2. It promotes more self-awareness

Enneagram is used for various purposes. Some people use it as a tool to validate what they already know about themselves. Some people do it because it’s fun. Others do it because they want to discover more about themselves. Regardless of what you want to do with Enneagram, the detailed insights it gives you about your type is sure to promote some deep reflection afterward.


Enneagram differs from other personality tests because it doesn’t only attempt to tell you what you are. It tells you what emotions and feelings you’re motivated by. It also tells you what challenges you’ll face, and what your strengths and weaknesses are. Most importantly, it doesn’t assume that your mental state is stagnant. It accepts that your number will change depending on how stressed out you are or how well you’re coping in your life. Based on these interpretations, you can draw a conclusion of what put you in a bad mental state or do an introspective reflection to learn more about yourself.

Have you ever had to deal with someone who annoys the heck out of everyone but is oblivious to it? You don’t want to be one of those people, do you? Self-awareness is extremely important in social contexts. When you’re aware of what makes you feel a certain way, it helps you shift the blame from other people on to the real issues. This helps you to start working on yourself and start a path towards growth.


3. It facilitates empathy

When I was doing my psychology degree in college, I was always told by my professors that the more I know about people, the less angry I’d be about them. It’s still a truth that rings true to me even till this day.

Most of the time, we get angry at other people because we believe that they deliberately do things that make us angry. What if you know for a fact that that isn’t true? Knowing the motivating emotions that make people act a certain way is a great place to start understanding them. It could help you start empathizing with them instead of bottling up feelings of dissatisfaction you have for them.
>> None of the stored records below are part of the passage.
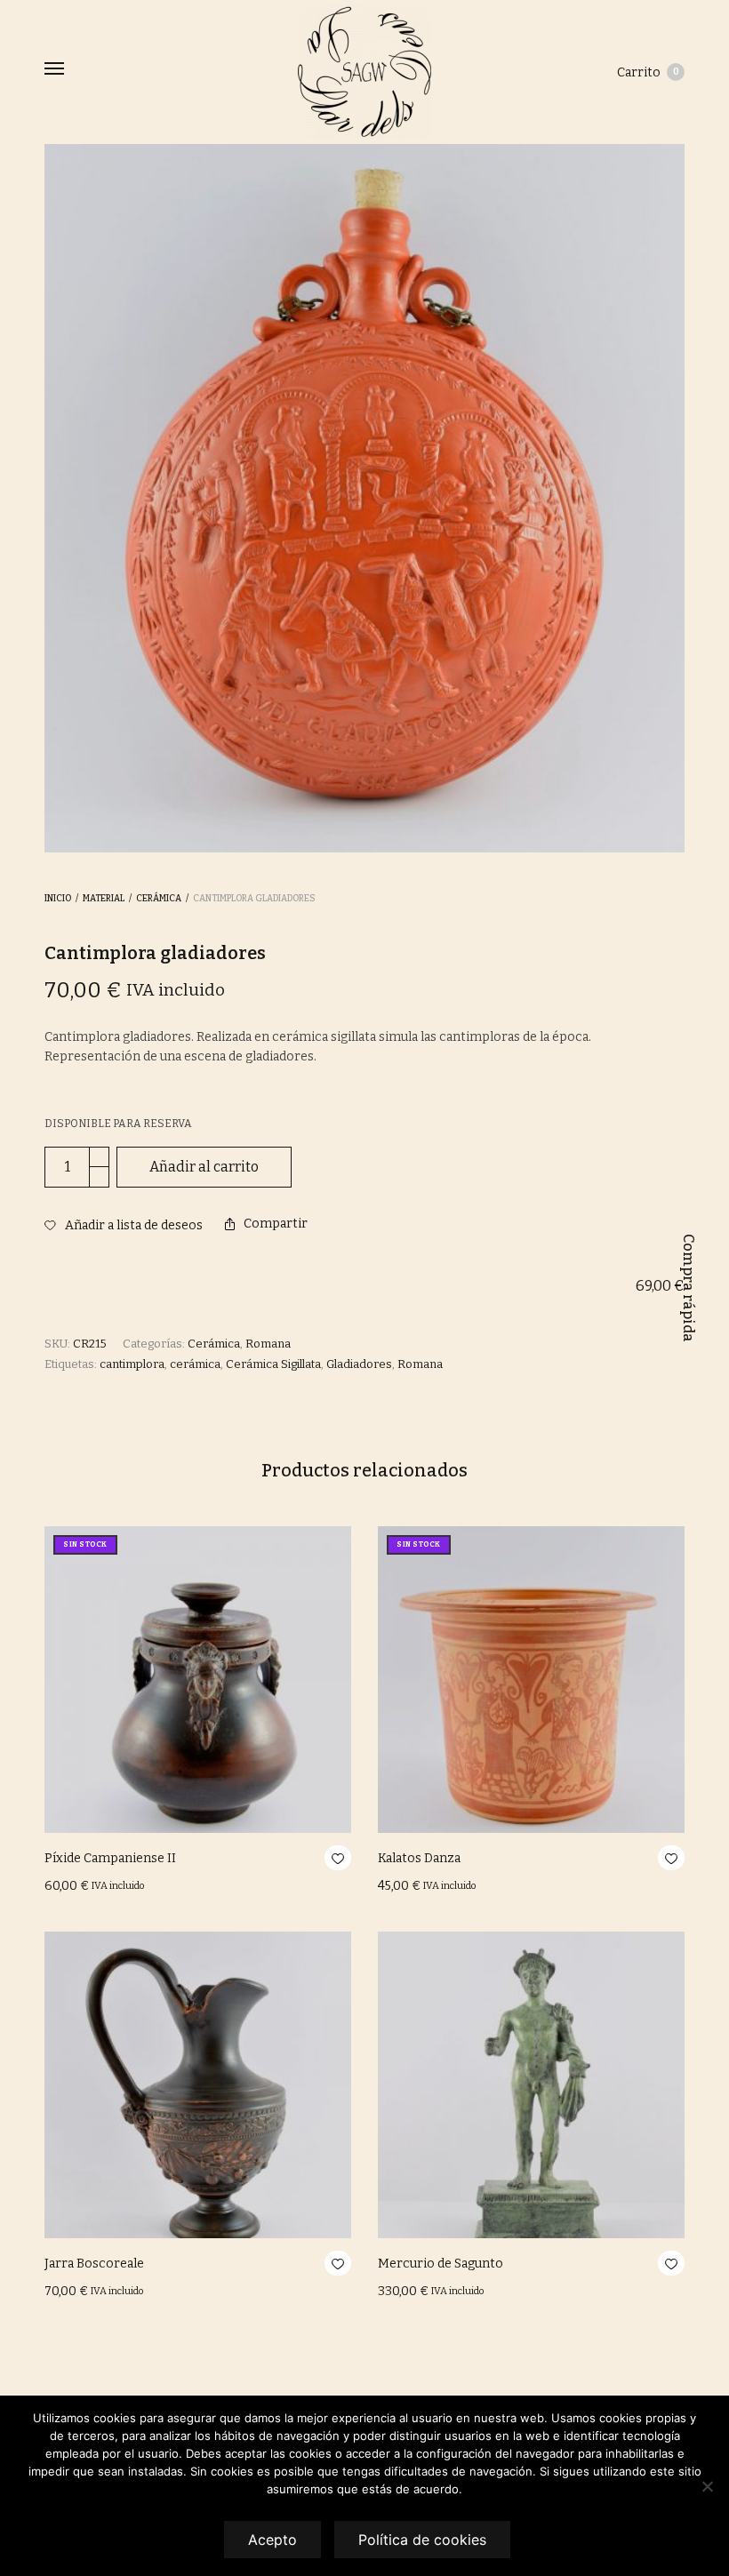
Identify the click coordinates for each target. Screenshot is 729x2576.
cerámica (195, 1364)
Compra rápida (688, 1288)
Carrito (648, 72)
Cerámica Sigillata (273, 1364)
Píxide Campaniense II (110, 1858)
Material (103, 898)
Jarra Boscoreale (94, 2263)
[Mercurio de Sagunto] (531, 2085)
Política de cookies (422, 2539)
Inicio (57, 898)
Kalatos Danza (419, 1858)
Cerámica (158, 898)
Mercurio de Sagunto (440, 2263)
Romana (268, 1343)
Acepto (272, 2539)
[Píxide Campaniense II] (197, 1679)
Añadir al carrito (204, 1166)
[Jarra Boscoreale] (197, 2085)
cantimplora (132, 1364)
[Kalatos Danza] (531, 1679)
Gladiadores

This is especially important in workplaces. You spend a huge amount of your day with people you don’t have to care about. But understanding their type is the beginning of making your work life a little smoother. You don’t have to make excuses for them. On the contrary, understanding what your colleagues’ types are would help you figure out a more effective communication for them. This, in turn, might help decrease your blood pressure while working.


No matter what your motives for learning the Enneagram framework is, it’s a great tool to help you begin a journey of self-understanding and the people around you. Like any other tool, it’s imperative to remember that it is simply a tool for understanding, not a be-all, end-all model.

1 Comment

  1. Peter June 27, 2019 at 5:02 am

    Empathy is a big step towards understanding people. Empathy plays a major part for me, especially w/my Christian beliefs. I am not of any particular Christian belief system/religion but of a belief of the example that Jesus Christ set forth.

    Thank you for sharing, especially on point #3 – empathy.